* _SHORT EXERCISE_: Filter the data and copy every line containing the string "Open".

###

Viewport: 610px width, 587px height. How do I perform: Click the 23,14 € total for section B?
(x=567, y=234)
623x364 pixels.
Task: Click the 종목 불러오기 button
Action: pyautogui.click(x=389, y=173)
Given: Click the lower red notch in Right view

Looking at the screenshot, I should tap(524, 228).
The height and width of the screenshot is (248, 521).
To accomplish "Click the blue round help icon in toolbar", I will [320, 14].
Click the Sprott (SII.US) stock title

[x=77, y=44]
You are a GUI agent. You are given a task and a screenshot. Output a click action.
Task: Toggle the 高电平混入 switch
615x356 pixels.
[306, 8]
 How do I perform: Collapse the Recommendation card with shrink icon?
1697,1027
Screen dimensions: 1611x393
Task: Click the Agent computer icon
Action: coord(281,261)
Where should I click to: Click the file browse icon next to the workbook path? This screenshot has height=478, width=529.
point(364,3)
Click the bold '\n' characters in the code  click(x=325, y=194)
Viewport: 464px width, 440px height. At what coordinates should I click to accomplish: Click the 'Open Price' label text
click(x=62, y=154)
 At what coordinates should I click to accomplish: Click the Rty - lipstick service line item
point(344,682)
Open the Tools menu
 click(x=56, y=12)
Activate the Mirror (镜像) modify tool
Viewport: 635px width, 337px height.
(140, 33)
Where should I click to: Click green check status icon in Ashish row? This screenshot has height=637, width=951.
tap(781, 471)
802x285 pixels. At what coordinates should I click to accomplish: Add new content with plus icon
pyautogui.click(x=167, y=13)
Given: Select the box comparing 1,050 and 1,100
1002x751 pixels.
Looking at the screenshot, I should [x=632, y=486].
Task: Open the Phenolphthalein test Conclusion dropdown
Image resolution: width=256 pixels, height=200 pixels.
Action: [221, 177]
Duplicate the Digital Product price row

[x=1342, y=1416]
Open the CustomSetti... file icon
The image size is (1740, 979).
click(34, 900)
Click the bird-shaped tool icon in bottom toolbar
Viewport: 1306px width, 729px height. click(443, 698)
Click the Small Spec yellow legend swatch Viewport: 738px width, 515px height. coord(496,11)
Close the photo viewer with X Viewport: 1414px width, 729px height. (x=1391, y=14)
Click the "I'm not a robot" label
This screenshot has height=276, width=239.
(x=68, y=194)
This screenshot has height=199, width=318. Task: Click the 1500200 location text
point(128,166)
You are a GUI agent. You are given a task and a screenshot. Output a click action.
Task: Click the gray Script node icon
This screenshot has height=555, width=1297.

###

* _WORKED ANSWER_:
Viewport: 464px width, 440px height. At what coordinates should I click to accomplish: Click the 'Open Price' label text
Open the Tools menu
Task: Open the Phenolphthalein test Conclusion dropdown
Open the CustomSetti... file icon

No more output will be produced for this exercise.